Native Hawaiian leaders call for more accountability after OHA occupation


Harsher penalties. That’s what some Native Hawaiian community leaders are asking for after members of the Kingdom of Atooi stormed into the Office of Hawaiian Affairs last week. 

On January 17th, 5 out of 13 men from the Kingdom of Atooi were arrested. The members are being represented by attorney Michael Green. The case has been turned over to the Attorney General. Some officials are calling for more accountability from the suspects, law enforcement, and the Hawaiian Community. 

OHA says at least two workers were assaulted and others were harassed. Dozens of Honolulu Police Officers were called to the scene as workers, not just from OHA but the entire building was forced to evacuate.

Four of them were arrested for third-degree assault, one for harassment. Bail was set at $100 each. Police say all of them posted bail and have been released. Four members of the Kingdom of Atooi, included two who were arrested, met with us and says they are not here to apologize. 

“The time has come for OHA to be replaced, the very purpose that OHA was first created was to look after the Hawaiian people. All the resources of the land and what OHA was put in charge of, well they have failed miserably,” said Ene Faletogo, a member of Kingdom of Atooi. 

However, there are those who are calling for stiffer consequences. 

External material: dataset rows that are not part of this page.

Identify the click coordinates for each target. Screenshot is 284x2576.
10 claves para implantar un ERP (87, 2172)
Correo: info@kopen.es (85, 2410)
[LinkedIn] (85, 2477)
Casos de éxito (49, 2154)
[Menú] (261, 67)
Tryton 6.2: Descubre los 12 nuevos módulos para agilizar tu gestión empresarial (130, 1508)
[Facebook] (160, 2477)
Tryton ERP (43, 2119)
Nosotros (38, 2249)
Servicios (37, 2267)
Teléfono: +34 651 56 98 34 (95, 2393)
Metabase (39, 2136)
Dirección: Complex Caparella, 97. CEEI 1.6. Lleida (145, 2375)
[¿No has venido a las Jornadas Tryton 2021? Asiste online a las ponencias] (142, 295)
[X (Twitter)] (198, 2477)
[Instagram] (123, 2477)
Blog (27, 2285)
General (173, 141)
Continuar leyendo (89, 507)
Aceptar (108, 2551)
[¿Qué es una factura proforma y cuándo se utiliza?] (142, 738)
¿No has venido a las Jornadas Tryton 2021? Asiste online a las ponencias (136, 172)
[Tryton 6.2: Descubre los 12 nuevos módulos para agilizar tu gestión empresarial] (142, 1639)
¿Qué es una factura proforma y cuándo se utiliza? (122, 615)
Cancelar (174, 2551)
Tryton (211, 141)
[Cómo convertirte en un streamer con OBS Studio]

“While we have seen higher bail applied to Native Hawaiians seeking to protect our aina, we note that these men were released on $100 bail,” said Kuhio Lewis, CEO of the Council for Native Hawaiian Advancement. “This inequity is questionable at best. We asked have these events occurred at any other government agency, would the response by authorities be the same?”

According to Honolulu Police, the offense classification is based on the information that is available to the responding officers at the scene. Offenses can be reclassified if there is new information.